TASK GOAL
Every line of the data must be retyped exactly as it stands.

Stored items
+++

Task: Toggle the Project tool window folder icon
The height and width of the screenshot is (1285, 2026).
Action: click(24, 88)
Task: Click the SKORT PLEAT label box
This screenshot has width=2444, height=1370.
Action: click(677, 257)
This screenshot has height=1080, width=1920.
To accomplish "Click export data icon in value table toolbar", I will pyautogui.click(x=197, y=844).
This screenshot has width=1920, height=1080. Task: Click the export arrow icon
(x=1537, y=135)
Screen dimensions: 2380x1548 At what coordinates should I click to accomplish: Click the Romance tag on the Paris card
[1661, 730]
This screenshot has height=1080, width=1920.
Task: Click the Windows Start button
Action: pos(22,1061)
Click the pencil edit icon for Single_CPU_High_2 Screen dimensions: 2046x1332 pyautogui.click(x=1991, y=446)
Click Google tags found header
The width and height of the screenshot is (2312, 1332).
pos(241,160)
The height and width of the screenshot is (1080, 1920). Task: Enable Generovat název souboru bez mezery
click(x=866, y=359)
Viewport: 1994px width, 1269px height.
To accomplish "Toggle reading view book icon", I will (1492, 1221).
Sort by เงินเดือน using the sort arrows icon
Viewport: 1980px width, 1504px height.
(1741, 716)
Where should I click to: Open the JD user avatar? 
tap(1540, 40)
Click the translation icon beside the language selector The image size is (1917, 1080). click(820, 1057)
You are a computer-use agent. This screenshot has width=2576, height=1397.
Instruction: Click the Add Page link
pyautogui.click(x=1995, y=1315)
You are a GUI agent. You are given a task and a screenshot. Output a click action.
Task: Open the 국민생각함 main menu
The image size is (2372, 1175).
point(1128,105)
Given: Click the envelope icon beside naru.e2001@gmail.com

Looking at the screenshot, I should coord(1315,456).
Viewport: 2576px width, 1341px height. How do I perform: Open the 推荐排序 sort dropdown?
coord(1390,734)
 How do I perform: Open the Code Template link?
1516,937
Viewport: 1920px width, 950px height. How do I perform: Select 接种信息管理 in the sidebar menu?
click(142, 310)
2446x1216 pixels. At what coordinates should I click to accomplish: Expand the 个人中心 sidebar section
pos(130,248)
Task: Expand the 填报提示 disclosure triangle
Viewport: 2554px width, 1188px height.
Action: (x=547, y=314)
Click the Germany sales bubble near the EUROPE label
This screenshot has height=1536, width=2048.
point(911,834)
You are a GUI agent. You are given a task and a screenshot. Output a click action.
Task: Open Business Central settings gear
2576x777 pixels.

+++

ANSWER AREA
Task: Toggle the Project tool window folder icon
The height and width of the screenshot is (1285, 2026).
Action: click(24, 88)
Task: Click the SKORT PLEAT label box
This screenshot has width=2444, height=1370.
Action: click(677, 257)
This screenshot has height=1080, width=1920.
To accomplish "Click export data icon in value table toolbar", I will pyautogui.click(x=197, y=844).
This screenshot has width=1920, height=1080. Task: Click the export arrow icon
(x=1537, y=135)
Screen dimensions: 2380x1548 At what coordinates should I click to accomplish: Click the Romance tag on the Paris card
[1661, 730]
This screenshot has height=1080, width=1920.
Task: Click the Windows Start button
Action: pos(22,1061)
Click the pencil edit icon for Single_CPU_High_2 Screen dimensions: 2046x1332 pyautogui.click(x=1991, y=446)
Click Google tags found header
The width and height of the screenshot is (2312, 1332).
pos(241,160)
The height and width of the screenshot is (1080, 1920). Task: Enable Generovat název souboru bez mezery
click(x=866, y=359)
Viewport: 1994px width, 1269px height.
To accomplish "Toggle reading view book icon", I will (1492, 1221).
Sort by เงินเดือน using the sort arrows icon
Viewport: 1980px width, 1504px height.
(1741, 716)
Where should I click to: Open the JD user avatar? 
tap(1540, 40)
Click the translation icon beside the language selector The image size is (1917, 1080). click(820, 1057)
You are a computer-use agent. This screenshot has width=2576, height=1397.
Instruction: Click the Add Page link
pyautogui.click(x=1995, y=1315)
You are a GUI agent. You are given a task and a screenshot. Output a click action.
Task: Open the 국민생각함 main menu
The image size is (2372, 1175).
point(1128,105)
Given: Click the envelope icon beside naru.e2001@gmail.com

Looking at the screenshot, I should coord(1315,456).
Viewport: 2576px width, 1341px height. How do I perform: Open the 推荐排序 sort dropdown?
coord(1390,734)
 How do I perform: Open the Code Template link?
1516,937
Viewport: 1920px width, 950px height. How do I perform: Select 接种信息管理 in the sidebar menu?
click(142, 310)
2446x1216 pixels. At what coordinates should I click to accomplish: Expand the 个人中心 sidebar section
pos(130,248)
Task: Expand the 填报提示 disclosure triangle
Viewport: 2554px width, 1188px height.
Action: (x=547, y=314)
Click the Germany sales bubble near the EUROPE label
This screenshot has height=1536, width=2048.
point(911,834)
You are a GUI agent. You are given a task and a screenshot. Output a click action.
Task: Open Business Central settings gear
2576x777 pixels.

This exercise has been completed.